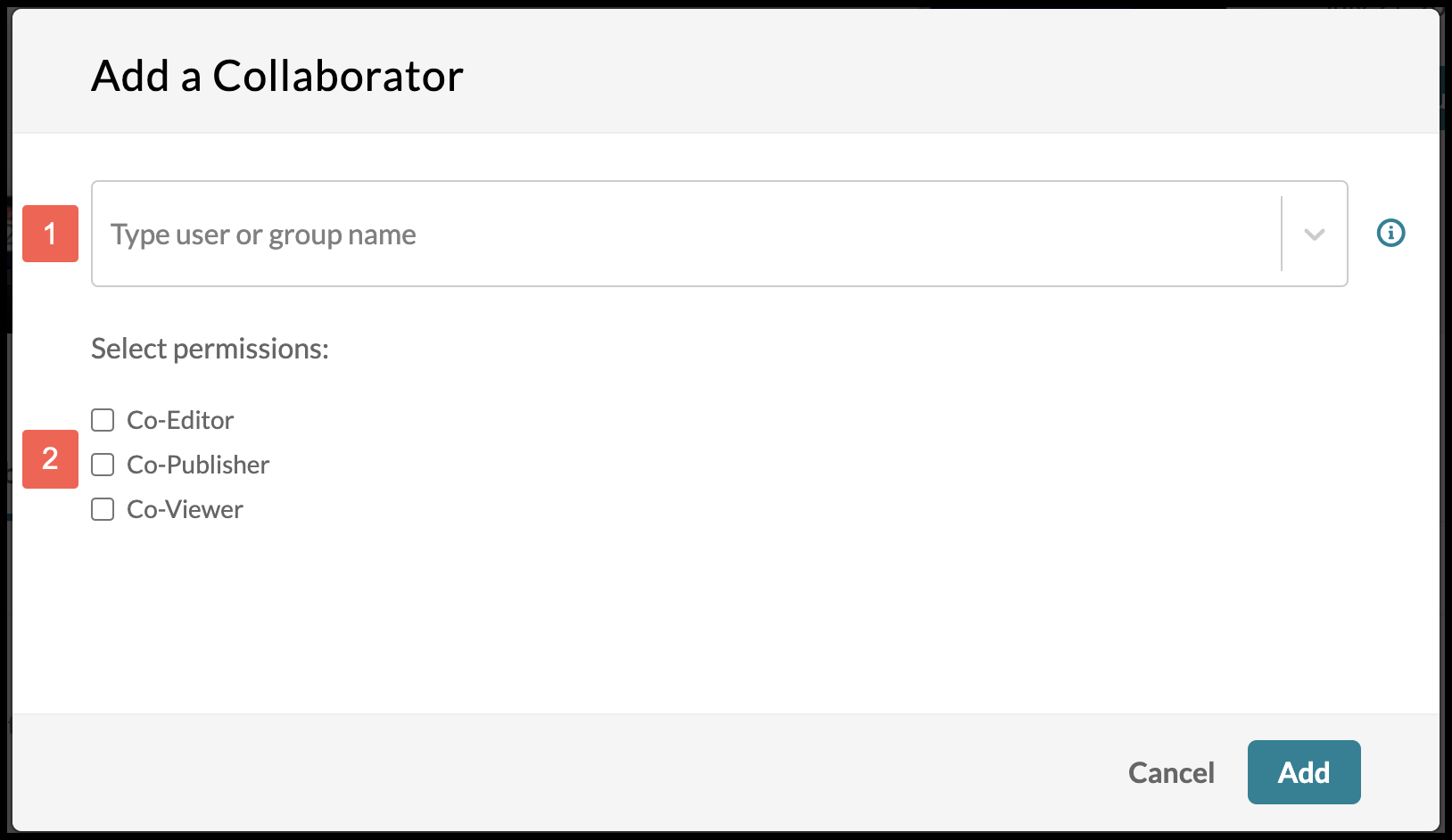Click the info icon beside the name field
This screenshot has height=840, width=1452.
pos(1390,233)
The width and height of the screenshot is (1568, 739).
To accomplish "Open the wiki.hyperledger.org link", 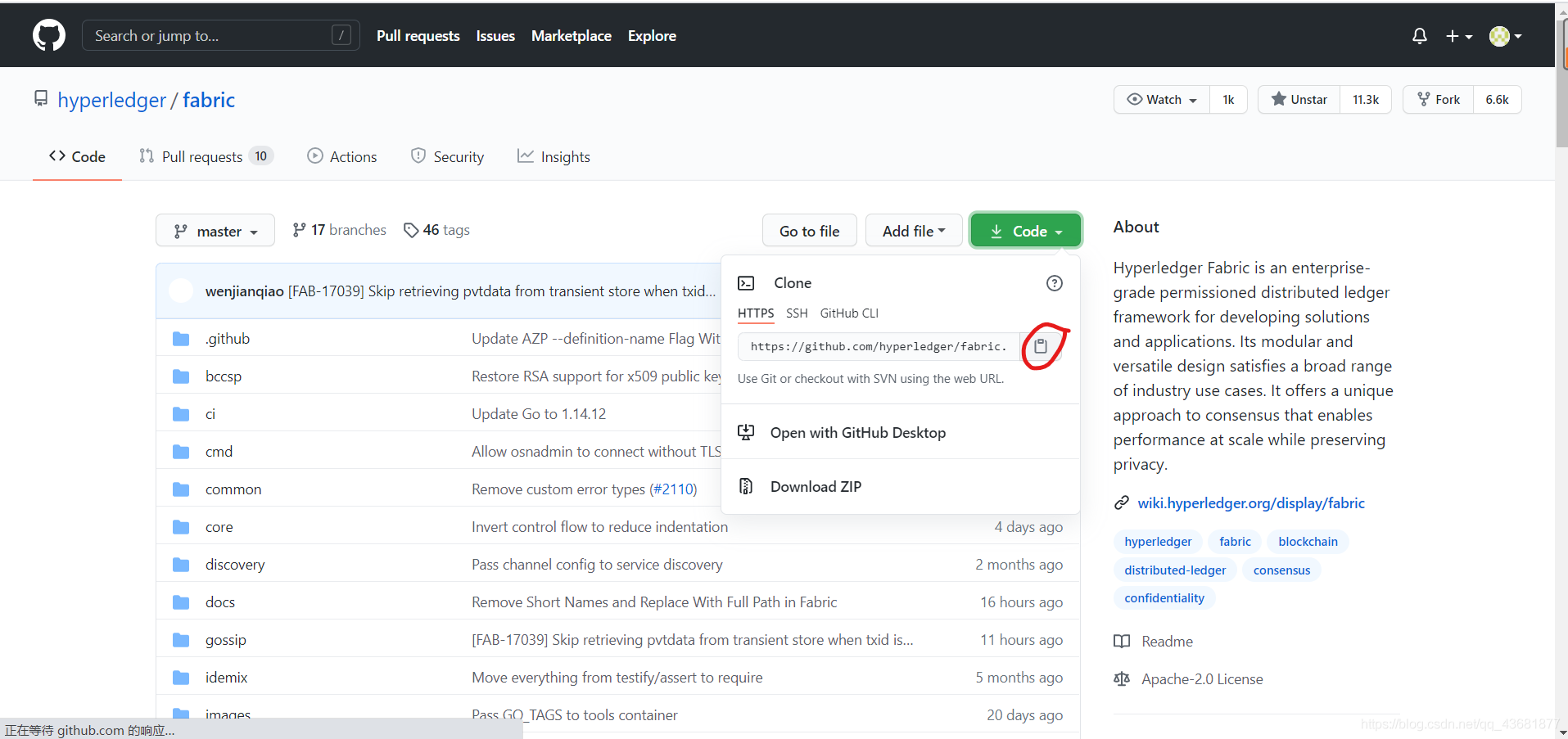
# # # # # # #
## WORK ITEM
Copy verbatim the span that opens at the line with "The width and" and closes at the final line of the listing. Do not carry over any pictures.

## SOLUTION TO THE PROBLEM
The width and height of the screenshot is (1568, 739).
To accomplish "Open the wiki.hyperledger.org link", 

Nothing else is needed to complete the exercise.